Cari fratelli e sorelle, anche la nostra vita – oggi più che mai – è in difficoltà. Ricordare i nostri morti a causa del Covid significa, se non lasciamo illuminare questo momento dalla luce della fede, ricordare i tanti sbagli umani compiuti in questo tempo, i ritardi di chi doveva fare piani di sicurezza a suo tempo, ricordare che forse abbiamo osato troppo verso la terra e verso l’uomo. Significa rimanere forse anche un po’ schifati dalla politica, dalla sanità, dai poteri economici che incuranti delle vite delle persone spesso hanno tentato di continuare a fare i loro interessi anche sfruttando questo tempo pandemico …
A volte anche le nostre comunità cristiane hanno avuto l’impressione di aver fallito nella formazione delle coscienze, nella capacità di trasmettere la fede …
Non arrendiamoci! Come Giuseppe, l’umile carpentiere di Nazaret, cerchiamo di trasformare le difficoltà, i problemi … in opportunità!
Dio non ci abbandona mai! E questo dobbiamo continuare fortemente a crederlo come Giuseppe che lo ha continuato a credere anche quando forse anche la sua speranza è stata messa in crisi dagli eventi.
Piuttosto, anche noi, come coloro che portarono il paralitico davanti a Gesù perché lo guarisse, anche noi: con la preghiera e con i fatti, con l’amore verso chi è solo, soffre, sta combattendo con il Covid-19 o altre malattie in tempo di Covid, con gli anziani, i poveri, le vedove e i vedovi che hanno perduto un loro caro, verso i genitori che hanno perduto un loro figlio, verso chi ha perduto il lavoro, si trova in povertà non prevista o in povertà resa ancora più austera in questo tempo, a chi non ha possibilità di studiare come dovrebbe essere tipico della sua età … stiamo vicino e imparando da Giuseppe continuiamo a essere creativi nell’amore. E a chi è senza speranza, cerchiamo di stare vicini e di mostrare con i fatti, le parole e anche con i silenzi amici, che c’è la salvezza! La salvezza da tante situazioni di fragilità createsi qui in terra, ma anche un’altra salvezza, quella eterna, e che ha un nome: Gesù, morto e risorto per noi!

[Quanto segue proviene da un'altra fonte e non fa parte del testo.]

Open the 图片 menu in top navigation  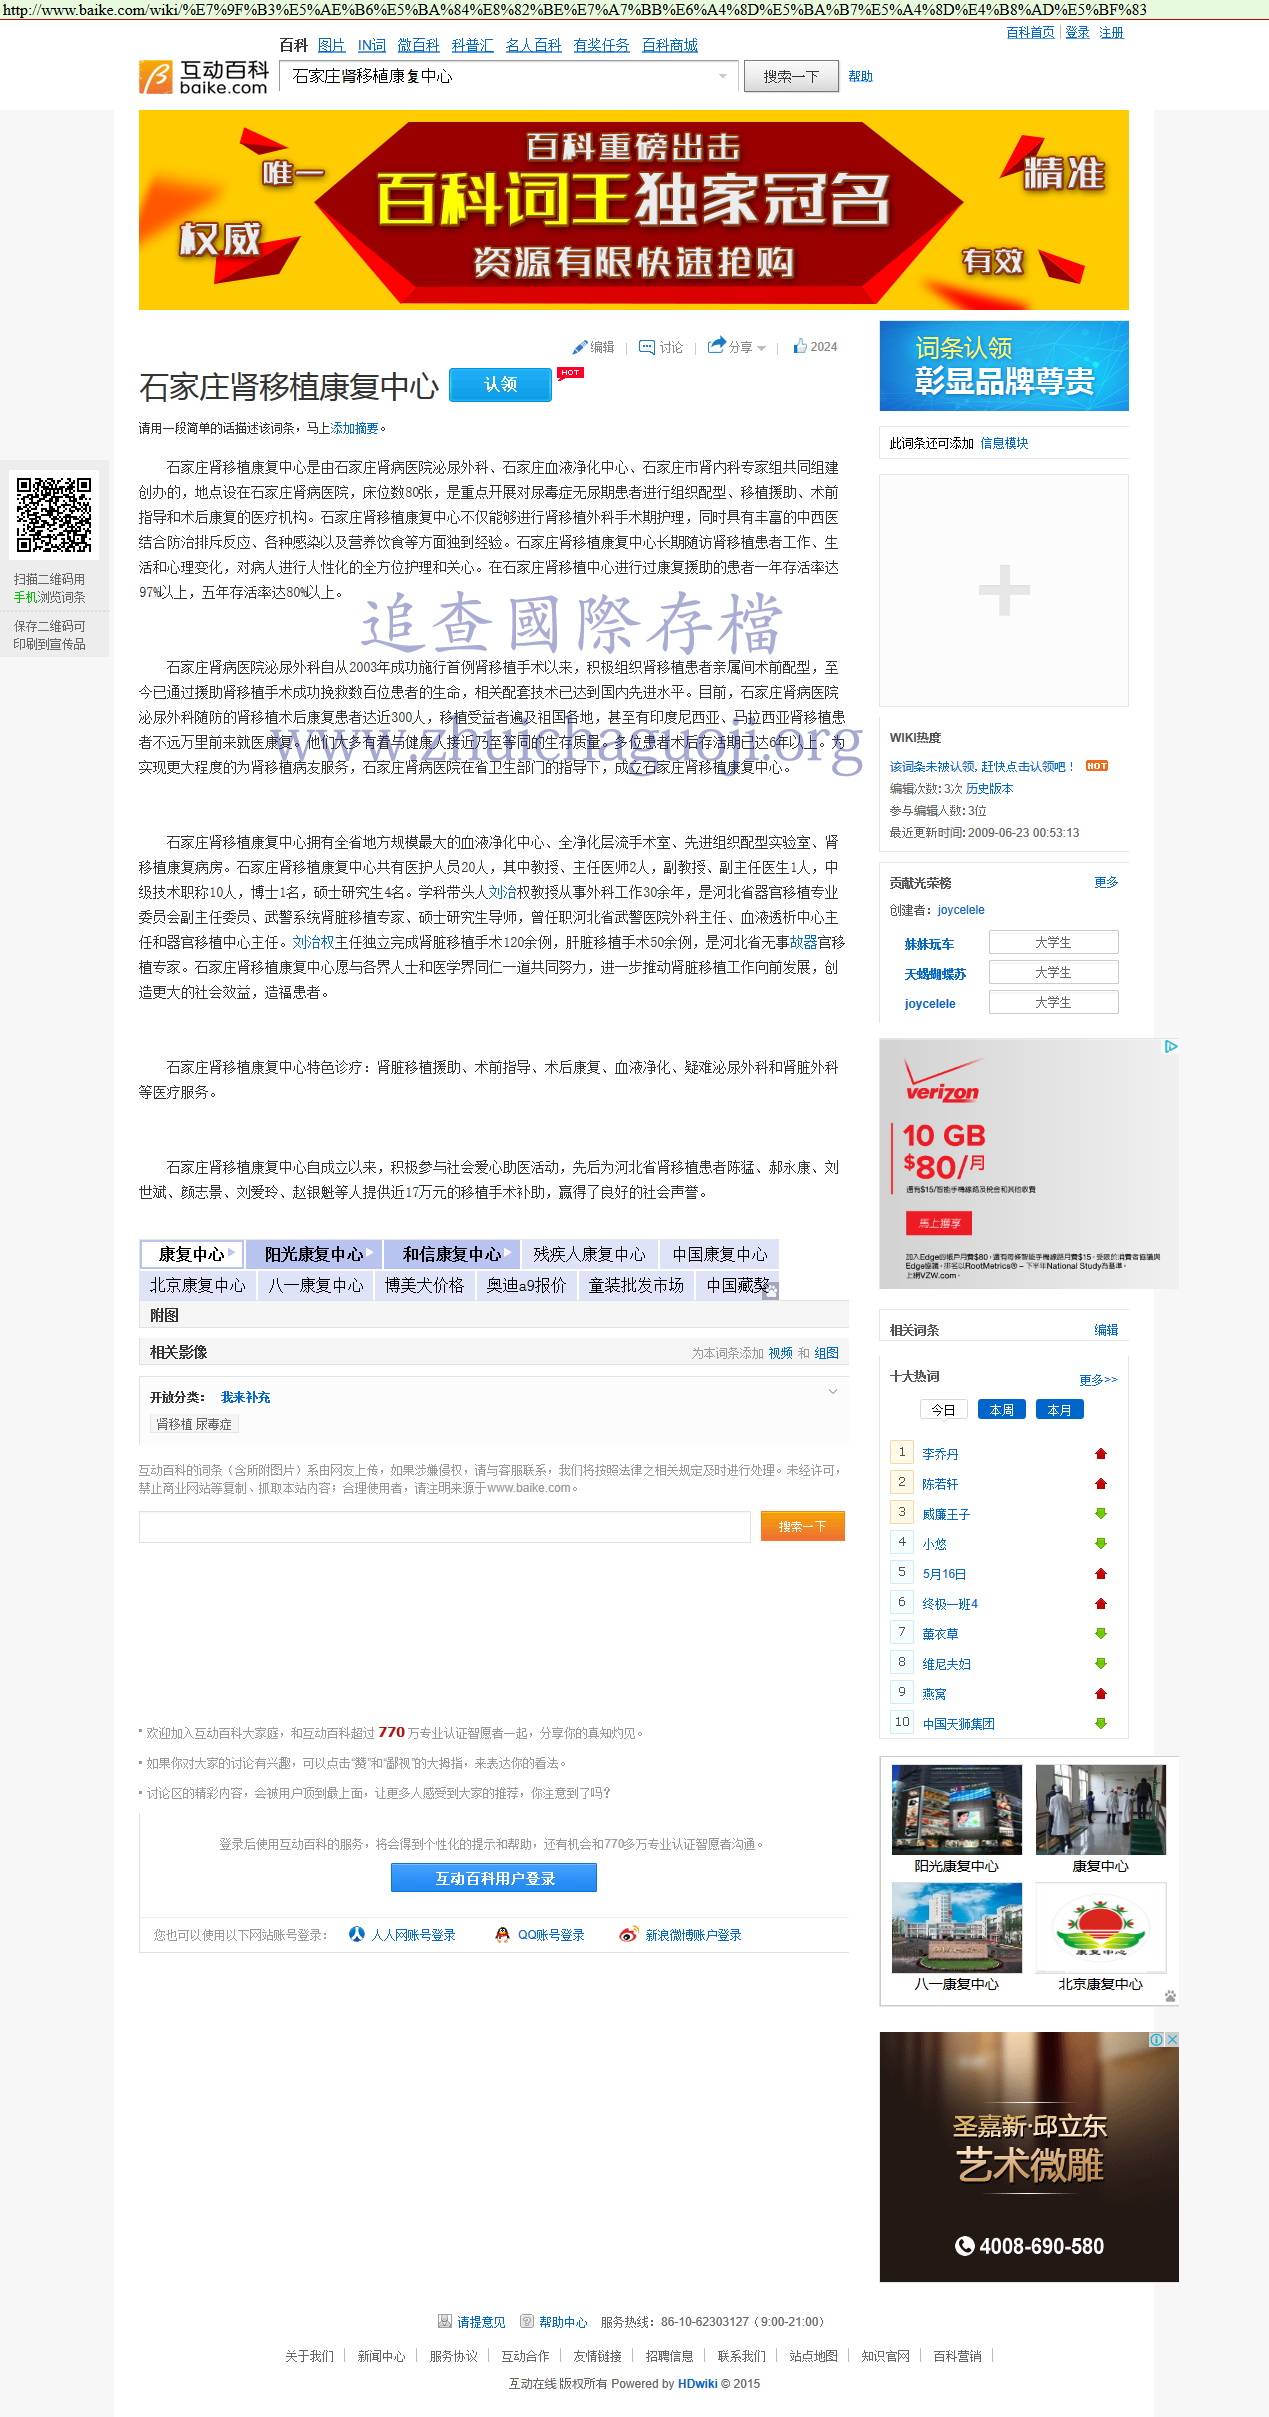pyautogui.click(x=331, y=45)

Come a Giuseppe fu affidata la custodia di Maria e di Gesù anche a noi, a noi singolarmente e come Chiesa, Dio ci affida Gesù affinché lo accogliamo nella nostra vita e lo testimoniamo dando speranza al mondo, una speranza che si fa anche concretezza, gesti, parole e silenzi – come si è detto … –. E con Gesù ci affida Maria, colei che “avanzò nella peregrinazione della fede e serbò fedelmente la sua unione con il Figlio fino alla croce”.
Cari amici, come Giuseppe custodì Gesù e Maria amandoli, anche noi come Chiesa amiamo e custodiamo Gesù e sua Madre, e come Chiesa custodirli vuol dire annunciarli, testimoniarli, dare fede e speranza a questo mondo fatto di tante cose belle ma anche tante, troppe, povertà, prove e miserie dove con la preghiera e l’azione vogliamo affrontare, desideriamo “starci dentro” senza fuggire … per fare così la volontà di Dio, per comprenderla e costruire speranza.
Come Giuseppe che “fece come gli aveva ordinato l’angelo del Signore”, così chiediamo per sua intercessione di essere capaci di fare anche noi con una fede semplice e forte come quella dello Sposo di Maria e padre putativo di Gesù. Amen.